ACTION ITEM: Extract all of the entries and set them down verbatim.

[Opening DATA LISTING section]

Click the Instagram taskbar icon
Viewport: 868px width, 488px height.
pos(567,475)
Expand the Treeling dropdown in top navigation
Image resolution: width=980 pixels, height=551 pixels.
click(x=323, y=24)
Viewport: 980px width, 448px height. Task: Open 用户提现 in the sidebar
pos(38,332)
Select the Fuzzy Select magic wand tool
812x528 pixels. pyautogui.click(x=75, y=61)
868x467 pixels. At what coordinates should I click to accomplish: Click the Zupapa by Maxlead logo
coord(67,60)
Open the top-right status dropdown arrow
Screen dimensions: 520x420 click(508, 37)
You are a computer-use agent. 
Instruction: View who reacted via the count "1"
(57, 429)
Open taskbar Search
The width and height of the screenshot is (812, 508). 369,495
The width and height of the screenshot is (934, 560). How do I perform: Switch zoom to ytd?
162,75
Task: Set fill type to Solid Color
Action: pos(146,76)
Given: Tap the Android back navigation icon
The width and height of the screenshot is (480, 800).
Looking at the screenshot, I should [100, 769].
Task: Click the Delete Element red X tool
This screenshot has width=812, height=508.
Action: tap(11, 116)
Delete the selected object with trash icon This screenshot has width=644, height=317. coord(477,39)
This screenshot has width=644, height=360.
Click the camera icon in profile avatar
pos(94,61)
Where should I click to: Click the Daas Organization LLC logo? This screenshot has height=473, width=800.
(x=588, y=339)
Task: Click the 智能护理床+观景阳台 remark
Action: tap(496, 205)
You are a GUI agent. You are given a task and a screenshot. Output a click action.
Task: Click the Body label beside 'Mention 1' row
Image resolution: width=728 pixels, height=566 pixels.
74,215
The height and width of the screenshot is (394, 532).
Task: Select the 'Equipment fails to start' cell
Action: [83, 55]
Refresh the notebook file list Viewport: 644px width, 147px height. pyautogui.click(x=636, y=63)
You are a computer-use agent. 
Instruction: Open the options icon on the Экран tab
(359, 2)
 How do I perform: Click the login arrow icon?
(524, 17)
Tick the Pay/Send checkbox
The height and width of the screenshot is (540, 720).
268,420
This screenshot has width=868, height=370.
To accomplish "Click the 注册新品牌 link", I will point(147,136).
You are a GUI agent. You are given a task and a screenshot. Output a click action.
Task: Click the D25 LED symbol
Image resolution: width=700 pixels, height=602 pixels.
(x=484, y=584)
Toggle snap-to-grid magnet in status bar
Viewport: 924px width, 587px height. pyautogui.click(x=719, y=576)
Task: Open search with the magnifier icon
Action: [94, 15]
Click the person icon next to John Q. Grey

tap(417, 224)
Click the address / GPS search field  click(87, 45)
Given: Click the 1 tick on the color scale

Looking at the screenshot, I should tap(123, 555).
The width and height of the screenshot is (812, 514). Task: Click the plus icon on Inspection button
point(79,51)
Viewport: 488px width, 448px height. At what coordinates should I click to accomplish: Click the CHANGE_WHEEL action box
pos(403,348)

[Closing DATA LISTING section]

FINAL ANSWER:
Click the Instagram taskbar icon
Viewport: 868px width, 488px height.
pos(567,475)
Expand the Treeling dropdown in top navigation
Image resolution: width=980 pixels, height=551 pixels.
click(x=323, y=24)
Viewport: 980px width, 448px height. Task: Open 用户提现 in the sidebar
pos(38,332)
Select the Fuzzy Select magic wand tool
812x528 pixels. pyautogui.click(x=75, y=61)
868x467 pixels. At what coordinates should I click to accomplish: Click the Zupapa by Maxlead logo
coord(67,60)
Open the top-right status dropdown arrow
Screen dimensions: 520x420 click(508, 37)
You are a computer-use agent. 
Instruction: View who reacted via the count "1"
(57, 429)
Open taskbar Search
The width and height of the screenshot is (812, 508). 369,495
The width and height of the screenshot is (934, 560). How do I perform: Switch zoom to ytd?
162,75
Task: Set fill type to Solid Color
Action: pos(146,76)
Given: Tap the Android back navigation icon
The width and height of the screenshot is (480, 800).
Looking at the screenshot, I should [100, 769].
Task: Click the Delete Element red X tool
This screenshot has width=812, height=508.
Action: tap(11, 116)
Delete the selected object with trash icon This screenshot has width=644, height=317. coord(477,39)
This screenshot has width=644, height=360.
Click the camera icon in profile avatar
pos(94,61)
Where should I click to: Click the Daas Organization LLC logo? This screenshot has height=473, width=800.
(x=588, y=339)
Task: Click the 智能护理床+观景阳台 remark
Action: tap(496, 205)
You are a GUI agent. You are given a task and a screenshot. Output a click action.
Task: Click the Body label beside 'Mention 1' row
Image resolution: width=728 pixels, height=566 pixels.
74,215
The height and width of the screenshot is (394, 532).
Task: Select the 'Equipment fails to start' cell
Action: [83, 55]
Refresh the notebook file list Viewport: 644px width, 147px height. pyautogui.click(x=636, y=63)
You are a computer-use agent. 
Instruction: Open the options icon on the Экран tab
(359, 2)
 How do I perform: Click the login arrow icon?
(524, 17)
Tick the Pay/Send checkbox
The height and width of the screenshot is (540, 720).
268,420
This screenshot has width=868, height=370.
To accomplish "Click the 注册新品牌 link", I will point(147,136).
You are a GUI agent. You are given a task and a screenshot. Output a click action.
Task: Click the D25 LED symbol
Image resolution: width=700 pixels, height=602 pixels.
(x=484, y=584)
Toggle snap-to-grid magnet in status bar
Viewport: 924px width, 587px height. pyautogui.click(x=719, y=576)
Task: Open search with the magnifier icon
Action: [94, 15]
Click the person icon next to John Q. Grey

tap(417, 224)
Click the address / GPS search field  click(87, 45)
Given: Click the 1 tick on the color scale

Looking at the screenshot, I should tap(123, 555).
The width and height of the screenshot is (812, 514). Task: Click the plus icon on Inspection button
point(79,51)
Viewport: 488px width, 448px height. At what coordinates should I click to accomplish: Click the CHANGE_WHEEL action box
pos(403,348)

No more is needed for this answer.